Ein gelber Morgenstreif am Horizont. Endlich, nach dieser langen, durchwachten Bahnfahrt von Berlin nach Kempten. Mit müden Händen flocht ich meinen aufgelösten Zopf. Die Ringe unter den Augen hoben nicht gerade mein Selbstbewusstsein.
Erschöpft stellte ich den Koffer ab, studierte den Fahrplan.
„Suchen Sie Anschluss?“ fragte der Stationsvorsteher freundlich.
„Danke.“
Erst einmal das Gepäck im Schließfach verstauen, eine Zeitung kaufen und in der ruhigen, kleinen Gaststätte frühstücken. Sonnenlicht sickerte durchs Fenster.
Unauffällig beobachtete ich die Menschen, wie sie die Halle durchquerten, um Gerhard rechtzeitig zu auszumachen.
Halb zehn. Ich brach langsam zum Bahnsteig auf, ging hin und her, musterte die Reisenden, die Wartenden. Er befand sich nicht unter ihnen.
Sollte er verschlafen haben oder verhindert sein, stand mir ein langer Nachmittag bevor. Ich wollte auf jeden Fall seine Stadt besichtigen, eingehender, als bei dem Einkaufsbummel vor sechs Wochen.
Plötzlich stand er vor mir, elegant, ich in abgetragenen Jeans, ein Kontrastprogramm.
Seinen Wagen hatte ich auch schon lange nicht mehr von innen erblickt. Zu einem Frühstück konnte er mich nicht mehr einladen, dafür zu einem Kännchen Kaffee in einer Konditorei. Meine Müdigkeit war verflogen. Ich konnte mich voll auf ihn konzentrieren.
Ich erzählte ihm von meiner langen Reise, der Silvesterfete und der geräumigen Diskothek „Riverboat“ in Berlin.
Unterwegs zeigte er mir die Gegend, in der er wohnte, eine Häuserreihe, von sanftem Dunst verschleiert.
Die Landschaft schien wie gemalt. Jede Kontur scharf im klaren Licht, der Schnee blendend in der Sonne. Ich ließ diese Stimmung auf mich wirken.
Für ein zweistündiges Rendezvous hatte ich diese lange Fahrt auf mich genommen, obwohl ich eine viel kürzere Strecke für mein Endziel Freiburg hätte wählen können.
Ich lächelte ein wenig über mich, aber Gefühle spielten eben eine wichtige Rolle.

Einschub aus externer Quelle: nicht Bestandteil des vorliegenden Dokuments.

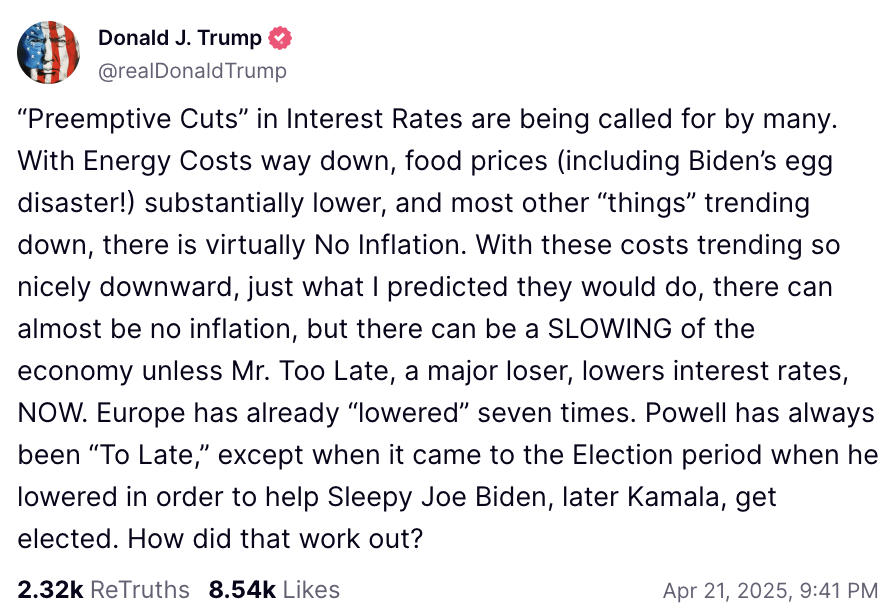Click "Biden's egg" text in the post

tap(761, 161)

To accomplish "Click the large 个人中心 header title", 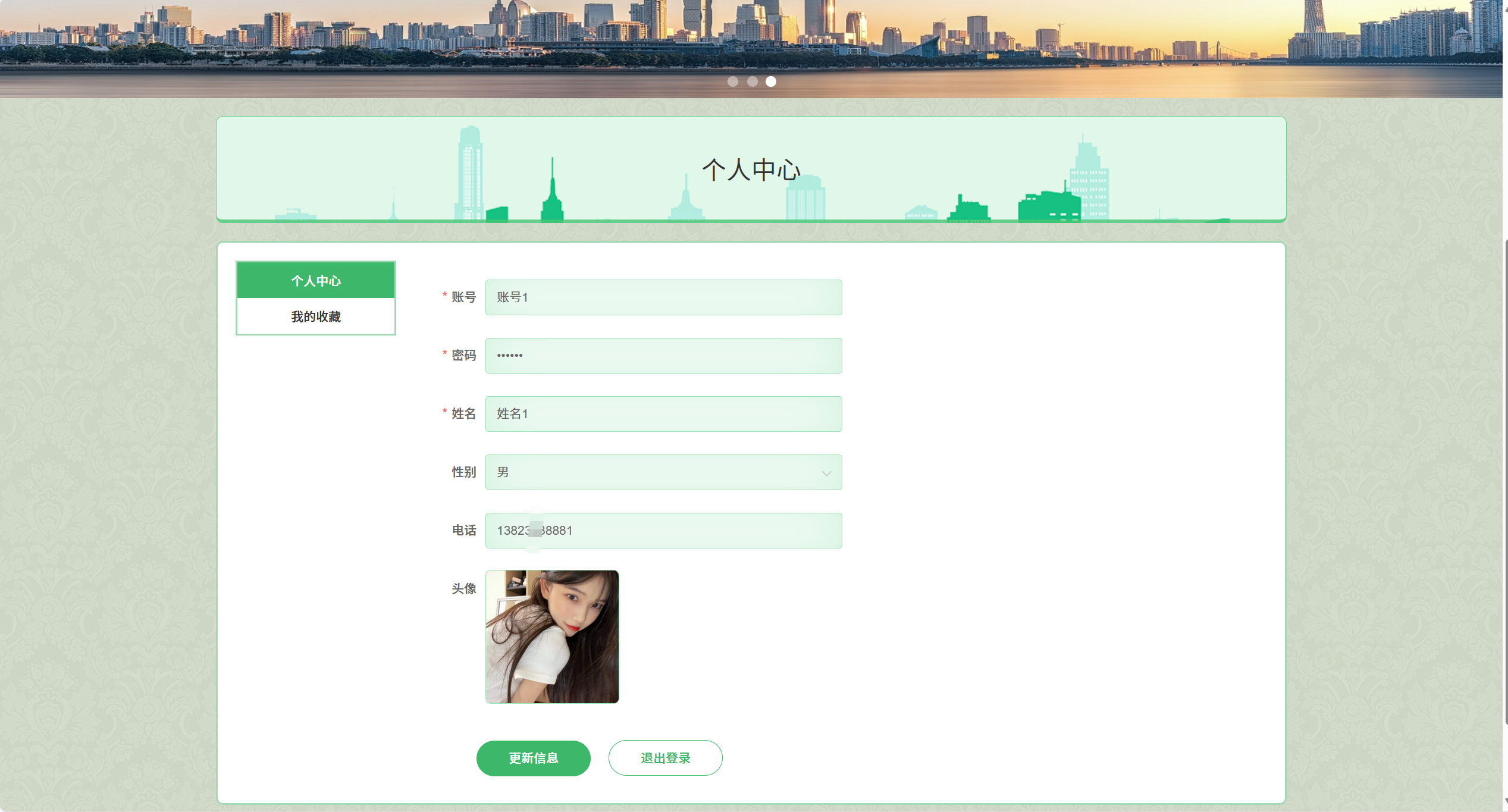I will tap(751, 170).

„Du hast von mir noch nichts zu Weihnachten bekommen.“ Er zog eine kleine, dunkelrote Schatulle hervor, darin ein Silberring mit fünf winzigen Granaten.
Er sagte nicht viel dazu, ich auch nicht, aber ich fand das einfach rührend. Eine Welle der Zuneigung durchströmte mich. Ich schloss ihn noch mehr in mein Herz, nicht wegen des Geschenkes, sondern aus Freude über das Wiedersehen.
Der Tag, die Stimmung, unsere Begegnung, alles passte so harmonisch zusammen.
Wir sprachen nicht viel, umarmten uns, kuschelten uns nur aneinander, erlebten unser Beisammensein.
Bald nahte der Abschied, er musste zum Dienst. Bis mein Anschlusszug fuhr, durchstreifte ich noch die verschneite, sonnenglitzernde Stadt, sie wirkte freundlich, warm, hell. Sonne und Schnee stimmten mich glücklich. Leichtfüßig wanderte ich ein Stück in die glänzende Weite zu einem Wäldchen unter dem blauen Winterhimmel.
Als ich im Zug saß, schaute ich aus dem Fenster und gewahrte am Stellwerk einen dunkelhaarigen, bärtigen Mann, dem ich winkte. Ein unsichtbares Band von Gedanken und Gefühlen spannte sich durch Zeit und Entfernung und die glückliche Erinnerung reiste mit.